Construction and exploration of conceptual structure models

This section is the most central function of ThinkNavi, allowing you to build and explore conceptual structure models for conceptual investigation.

Data Input

The system reads a CSV file created by Auto Research or imported from an external source, using the text columns for model creation and the numerical and categorical columns for profile analysis in the constructed model. Other columns can be used as reference columns for later reference during model exploration.

Embedding

LLM is used to obtain the text embedding vector for a specified text column. While 1536 dimensions are generally recommended, choosing a lower dimension can reduce computational cost and be used for model building trials.

Dimension Reduction

Dimensionality reduction for dimensionality interpretation is performed using UMAP (Uniform Manifold Approximation and Projection). (This is because the embedding vectors are too multidimensional for humans to interpret.) In the personal version, UMAP dimensions are used directly for model construction, but in the enterprise version, it is also possible to build the model from the embeddings. PCA+UMAP has the effect of reducing noise by running PCA before UMAP. Automatic dimensionality interpretation uses LLM to interpret and label the meaning of each dimension. Since it is necessary to understand the meaning of the dimensions in order to interpret the final model, it is especially recommended to use this function.

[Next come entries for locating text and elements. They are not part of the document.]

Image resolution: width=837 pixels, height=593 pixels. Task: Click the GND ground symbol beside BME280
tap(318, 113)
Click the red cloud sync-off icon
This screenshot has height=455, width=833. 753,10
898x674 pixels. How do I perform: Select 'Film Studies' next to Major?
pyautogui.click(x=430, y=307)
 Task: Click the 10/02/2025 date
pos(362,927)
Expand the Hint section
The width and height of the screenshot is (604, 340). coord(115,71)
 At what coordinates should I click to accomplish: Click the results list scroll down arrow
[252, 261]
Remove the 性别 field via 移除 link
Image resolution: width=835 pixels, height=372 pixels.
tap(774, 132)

The default parameter settings for UMAP are generally fine, but in the personal version, these settings affect the node placement and clustering of the model, so adjust the number of neighbors and minimum distance as needed. A good guideline is to distribute the nodes as evenly as possible.

Feature Settings

Set the weights for each dimension. (In the enterprise version, the weights for the embedded dimensions are automatically calculated based on the correlation between each reduced dimension and the embedded dimensions.) This weighting is a key feature that defines the model’s “perspective.” Setting a weight to 0 assigns a negligible weight, meaning that dimension does not contribute to the model but is still displayed within it. Unless you have a specific purpose, it is generally best to set the weight to 1 for all dimensions.

Model Building

For model construction, you can choose between standard BGNG, fuzzy BGNG, and enhanced fuzzy BGNG. Standard BGNG is a hard assignment where each data item always corresponds to one node, while fuzzy BGNG is a soft assignment using temperature parameters, where the probability of each data item belonging to each node is calculated. Enhanced fuzzy BGNG is an extended version that appropriately maintains the distance between nodes, but usually either standard BGNG or fuzzy BGNG is sufficient.

Clustering

Clustering is performed on the nodes. The default is the Ward method (with MST constraints). This is a clustering method that uses Ward distance, but adds a rule that in hierarchical merging of clusters, clusters connected at MST edges are merged, and nodes that are not connected are not merged. As a result, clustering is obtained that follows the node topology (no cluster exclaves are created on the network).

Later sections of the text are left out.